Given data:
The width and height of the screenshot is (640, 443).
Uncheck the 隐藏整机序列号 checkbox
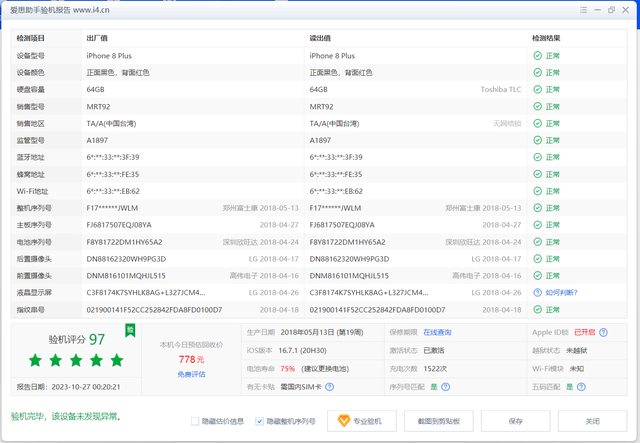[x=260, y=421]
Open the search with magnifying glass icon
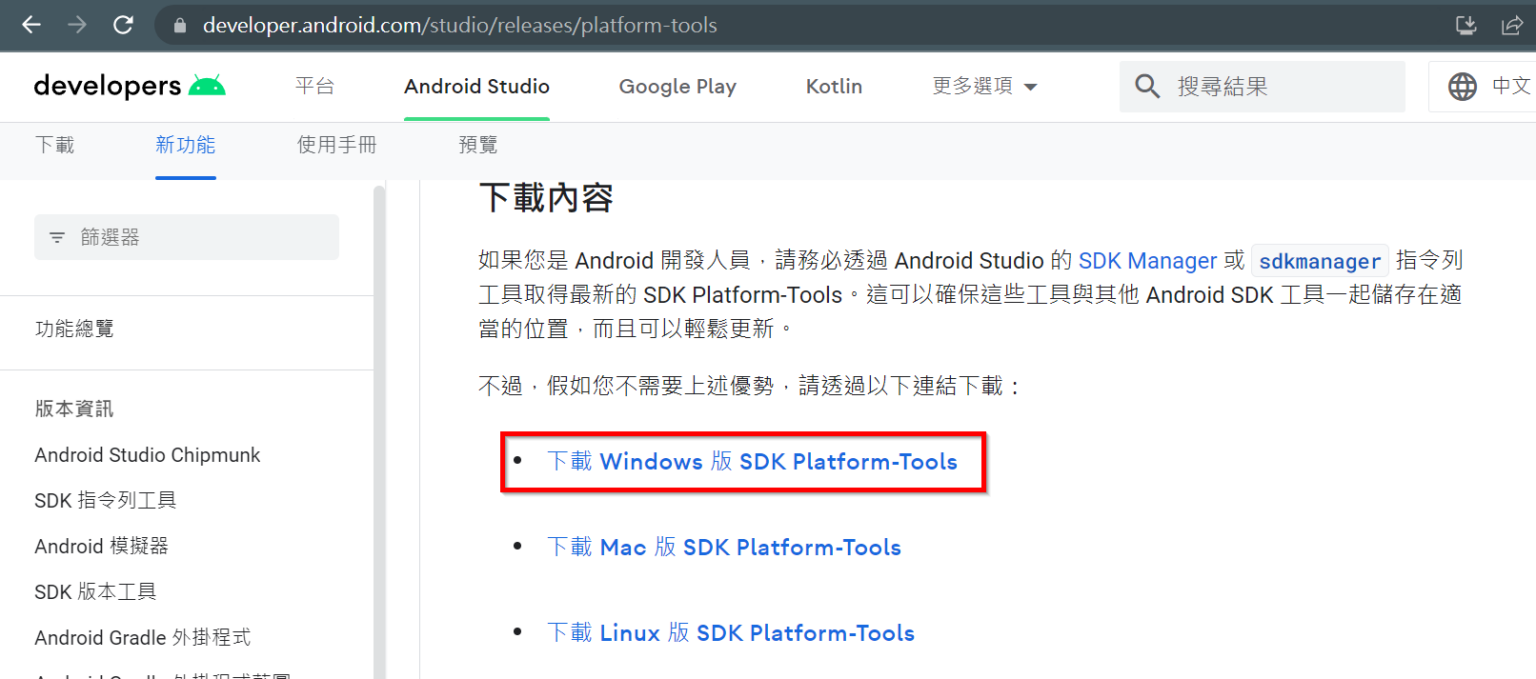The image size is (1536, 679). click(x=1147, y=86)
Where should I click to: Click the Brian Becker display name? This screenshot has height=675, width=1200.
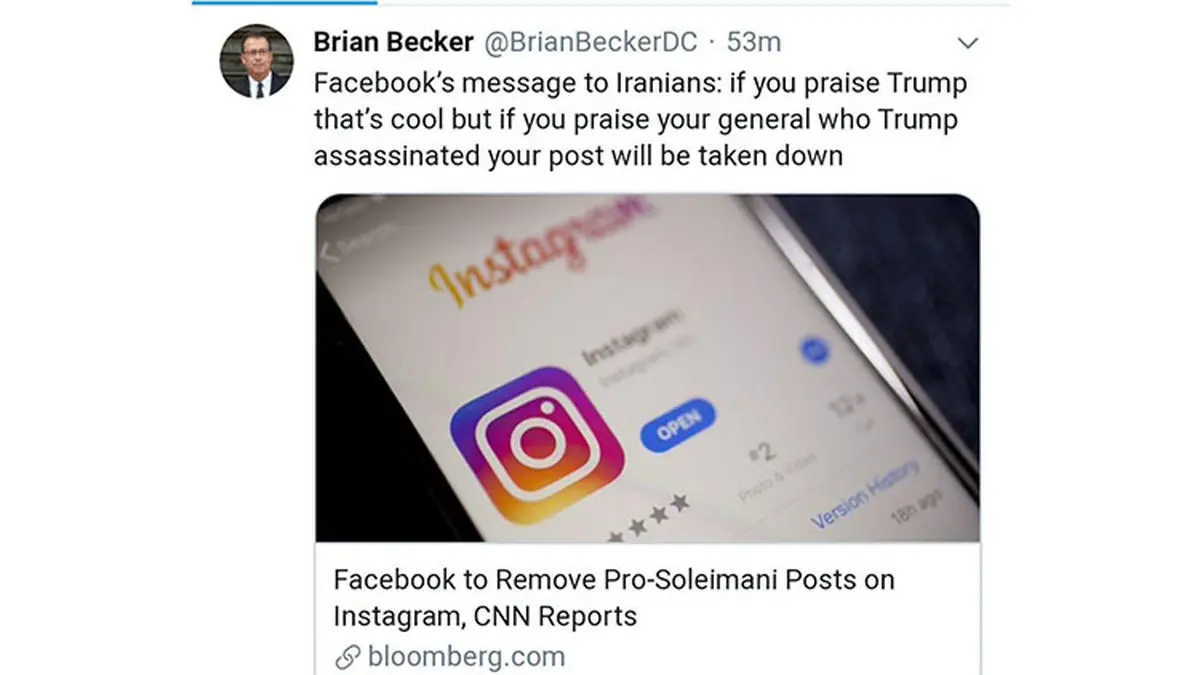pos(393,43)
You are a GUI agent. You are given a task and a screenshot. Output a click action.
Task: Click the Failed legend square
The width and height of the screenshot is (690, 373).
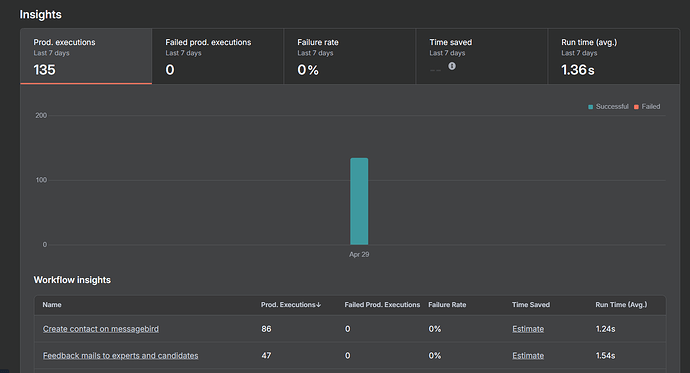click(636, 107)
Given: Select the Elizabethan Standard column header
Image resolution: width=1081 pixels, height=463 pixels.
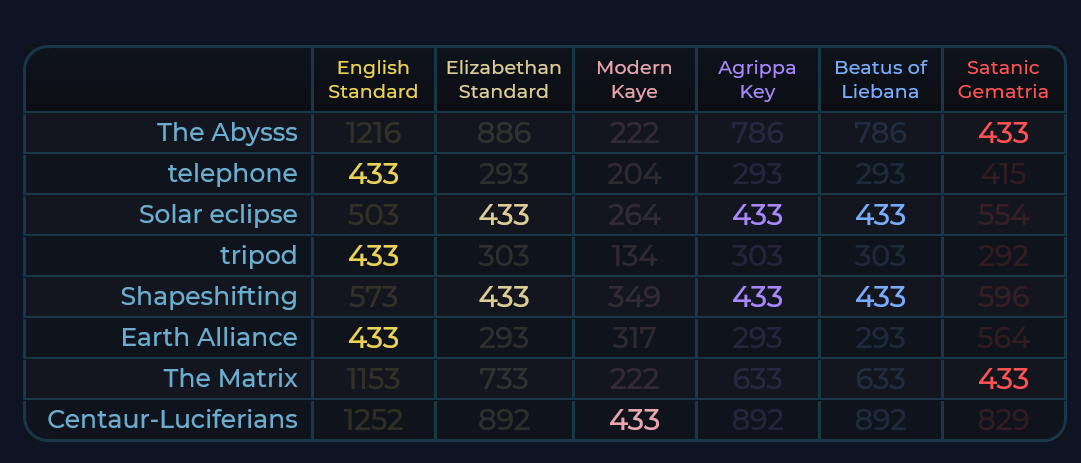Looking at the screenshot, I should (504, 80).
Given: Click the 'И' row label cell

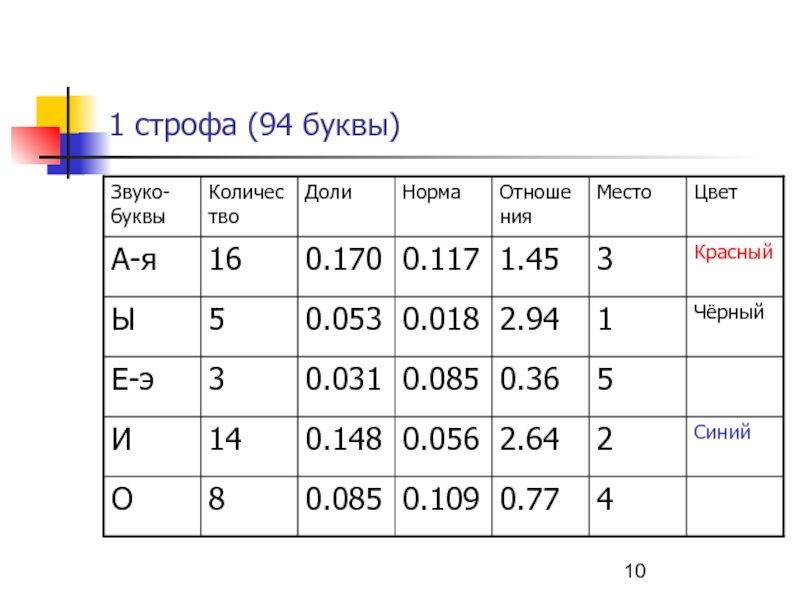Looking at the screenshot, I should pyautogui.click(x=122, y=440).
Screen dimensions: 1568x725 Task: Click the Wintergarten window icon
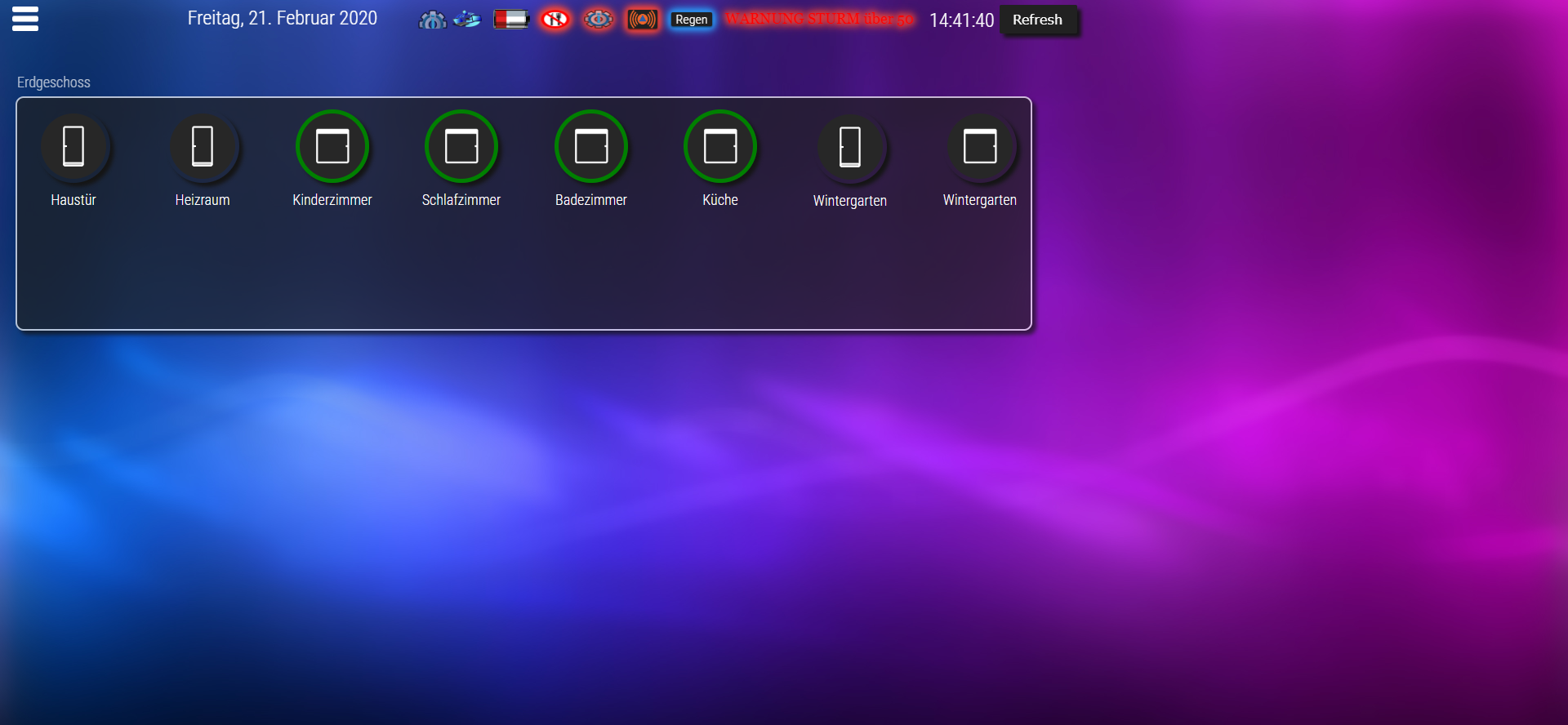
* * *
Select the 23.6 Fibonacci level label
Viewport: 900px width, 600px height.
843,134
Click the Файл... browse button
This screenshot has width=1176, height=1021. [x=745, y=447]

What is expected:
While skipping the pictures, transcribe the data above from the line showing "Task: Click the Failed legend square" through the line showing "Screen dimensions: 1568x725", exactly and with both ends.

Problem solution:
Task: Click the Failed legend square
The width and height of the screenshot is (690, 373).
click(636, 107)
Given: Select the Elizabethan Standard column header
Image resolution: width=1081 pixels, height=463 pixels.
Looking at the screenshot, I should (504, 80).
Given: Click the 'И' row label cell

Looking at the screenshot, I should pyautogui.click(x=122, y=440).
Screen dimensions: 1568x725 Task: Click the Wintergarten window icon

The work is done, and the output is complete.